Summaries of text (summary of info received)!

From: Marcos E Casa
Subject: Summaries of text (summary of info received)!
Date: Tue, 27 Feb 1996 00:00:00 +0000
Message-ID: <4guqeg$63p@percy.cs.bham.ac.uk>

Hello again,

Recently I posted a request for information on "automatic summarization"
of natural language text. These are the contributions I've received.

Thank you all !

-----------------------
Marti Hearst gave a talk at CMU about this topic.  Try a Lycos search on
this topic and her name. --Greg Aist
·····@andrew.cmu.edu

-----------------------
British Telecom have a text summariser, but give no technical details.
You can find a demo-able version at:
    http://www.labs.bt.com/innovate/informat/netsumm/index.htm
    -- Tim
····@festival.ed.ac.uk

-----------------------
Our group has been working on automatic text summarization for last
several years. Here are a few papers:

Automatic Text Decomposition Using Text Segments and Text
Themes. Gerard Salton, Amit Singhal, Chris Buckley, and Mandar Mitra,
Hypertext '96 (to appear). Also Technical Report TR95-1555, Department
of Computer Science, Cornell University. (Available from
http://www.cs.cornell.edu)

Automatic Text Decomposition and Structuring. Gerard Salton, James
Allan, and Amit Singhal, Information Processing and Management, 32(2),
127-138, 1996.

Automatic Analysis, Theme Generation, and Summarization of Machine
Readable Texts. Gerard Salton, James Allan, Chris Buckley, and Amit
Singhal, Science 264 (3 June, 1994), 1421-1426.

Best Wishes,
- Amit
·······@CS.Cornell.EDU

-----------------------
See http://www.vyp.com/miti for a text extraction system that can
function as a summarization system.

Ken Ewell
·······@imsworld.com (Ken Ewell)

-----------------------
See,
   http://www.labs.bt.com/netsumm/index.htm

for an example of a summarizer.  There's an article in there, too.

There has been some work out of Cornell, too, from Salton's lab (from
when I was there).  Salton died this past summer, so not a lot of new
work is coming out of there, but you can get a flavor of the
approaches that were being taken from these.

    G. Salton and J. Allan.  ``Automatic Text Decomposition and
    Structuring''.  RIAO '94.

    G. Salton and J. Allan.  ``Selective Text Utilization and Text
    Traversal''.  Proceedings of the {\em Fifth Annual ACM Conference on
    Hypertext}, November 1993, pp 131-144.  Also Cornell Computer Science
    Technical Report 93--1366.

    G. Salton and J. Allan.  ``Selective Text Utilization and Text
    Traversal''.  International Journal of Human-Computer
    Studies, v.{\bf 43}, pp.~483-497, 1995.

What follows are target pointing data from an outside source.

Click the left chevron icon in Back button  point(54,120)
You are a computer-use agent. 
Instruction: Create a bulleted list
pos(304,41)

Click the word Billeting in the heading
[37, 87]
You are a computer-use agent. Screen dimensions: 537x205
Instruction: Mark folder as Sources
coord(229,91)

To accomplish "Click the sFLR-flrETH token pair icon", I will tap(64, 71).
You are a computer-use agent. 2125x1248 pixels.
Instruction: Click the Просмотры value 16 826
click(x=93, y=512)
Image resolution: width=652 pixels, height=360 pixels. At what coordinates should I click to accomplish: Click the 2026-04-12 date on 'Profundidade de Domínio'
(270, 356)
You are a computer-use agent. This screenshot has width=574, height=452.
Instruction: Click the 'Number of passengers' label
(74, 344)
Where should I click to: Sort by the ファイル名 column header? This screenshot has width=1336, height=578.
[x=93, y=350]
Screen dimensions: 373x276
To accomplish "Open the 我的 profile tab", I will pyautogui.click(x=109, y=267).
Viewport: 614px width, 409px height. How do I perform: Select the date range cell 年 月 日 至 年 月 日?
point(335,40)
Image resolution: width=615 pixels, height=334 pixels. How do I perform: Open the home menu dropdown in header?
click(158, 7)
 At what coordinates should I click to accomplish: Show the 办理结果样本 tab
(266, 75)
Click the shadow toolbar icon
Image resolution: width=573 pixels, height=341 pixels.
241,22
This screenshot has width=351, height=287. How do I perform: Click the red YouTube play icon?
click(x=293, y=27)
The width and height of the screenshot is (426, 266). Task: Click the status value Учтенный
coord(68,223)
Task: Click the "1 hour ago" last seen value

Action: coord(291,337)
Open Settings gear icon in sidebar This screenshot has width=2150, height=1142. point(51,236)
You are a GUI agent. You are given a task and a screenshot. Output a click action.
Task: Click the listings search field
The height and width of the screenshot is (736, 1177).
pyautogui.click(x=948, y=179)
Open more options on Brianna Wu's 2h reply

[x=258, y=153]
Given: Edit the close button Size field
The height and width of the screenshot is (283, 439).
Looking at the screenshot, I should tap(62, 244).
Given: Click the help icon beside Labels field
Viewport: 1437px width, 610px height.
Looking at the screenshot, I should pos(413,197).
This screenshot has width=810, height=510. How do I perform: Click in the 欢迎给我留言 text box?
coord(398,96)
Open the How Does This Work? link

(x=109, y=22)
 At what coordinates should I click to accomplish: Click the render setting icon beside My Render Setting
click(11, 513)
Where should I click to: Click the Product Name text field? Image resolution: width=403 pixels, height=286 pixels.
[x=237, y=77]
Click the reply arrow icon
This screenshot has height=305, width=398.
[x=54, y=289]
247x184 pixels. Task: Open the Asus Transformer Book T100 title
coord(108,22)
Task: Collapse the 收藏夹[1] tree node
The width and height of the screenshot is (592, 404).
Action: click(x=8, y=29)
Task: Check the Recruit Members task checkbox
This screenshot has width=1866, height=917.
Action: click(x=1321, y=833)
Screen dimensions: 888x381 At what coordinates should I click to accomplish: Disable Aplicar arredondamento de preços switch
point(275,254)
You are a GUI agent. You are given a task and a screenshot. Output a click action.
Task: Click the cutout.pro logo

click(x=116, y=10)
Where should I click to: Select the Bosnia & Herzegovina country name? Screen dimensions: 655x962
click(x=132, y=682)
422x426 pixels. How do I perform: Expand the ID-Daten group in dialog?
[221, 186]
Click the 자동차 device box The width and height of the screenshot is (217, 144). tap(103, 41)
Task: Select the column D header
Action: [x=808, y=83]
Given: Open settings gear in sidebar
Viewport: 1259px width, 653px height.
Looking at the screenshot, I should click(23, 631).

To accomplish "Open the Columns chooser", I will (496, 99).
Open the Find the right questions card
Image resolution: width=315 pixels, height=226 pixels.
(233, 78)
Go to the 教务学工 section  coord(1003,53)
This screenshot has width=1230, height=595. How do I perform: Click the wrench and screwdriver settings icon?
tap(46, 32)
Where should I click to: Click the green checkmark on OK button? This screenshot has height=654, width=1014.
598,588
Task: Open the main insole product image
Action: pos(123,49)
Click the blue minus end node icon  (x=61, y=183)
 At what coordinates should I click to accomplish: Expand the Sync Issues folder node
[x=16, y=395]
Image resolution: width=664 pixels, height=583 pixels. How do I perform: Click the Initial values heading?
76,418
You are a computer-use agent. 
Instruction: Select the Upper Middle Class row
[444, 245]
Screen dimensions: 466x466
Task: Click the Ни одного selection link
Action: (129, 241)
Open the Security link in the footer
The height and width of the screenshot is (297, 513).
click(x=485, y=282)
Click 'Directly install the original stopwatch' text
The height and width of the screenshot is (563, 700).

    G. Salton, C. Buckley, and J. Allan.  ``Automatic Structuring and
    Retrieval of Large Text Files''.  {\em Communications of
    the ACM\/}, February, 1994.  Also Cornell Computer Science Technical
    Report 92--1286.

Good luck.
James Allan <·····@cs.umass.edu>

-----------------------
Here are some references to get you going, in pseudo-BiBTeX
format.

A good survey paper is:

  author="C. D. Paice",
  title="Constructing Literature Abstracts by Computer:
         Techniques and Prospects",
  journal="Information Processing and Management",
  year="1990",
  volume="26",
  number="1",
  pages="171--186"

This will suggest many other references. For a more theoretical
discussion, see:

  author="Sparck Jones, K.",
  title="What might be in a Summary?",
  booktitle="Proceedings of the German Information Retrieval
             Conference",
  year="1993"

Particular summarising methods:

word-frequency methods:

  author="H. P. Luhn",
  title="The Automatic Creation of Literature Abstracts",
  editor="Schultz",
  booktitle="H. P. Luhn: Pioneer of Information Science",
  publisher="Spartan",
  year="1968"

  author="S. Williams and K. Preston",
  title="Managing the Information Overload",
  journal="Physics in Business",
  publisher="Institute of Physics",
  year="1994"

  (this system -- BT's NetSumm -- can be tried at
     http://www.labs.bt.com/innovate/informat/netsumm/index.htm)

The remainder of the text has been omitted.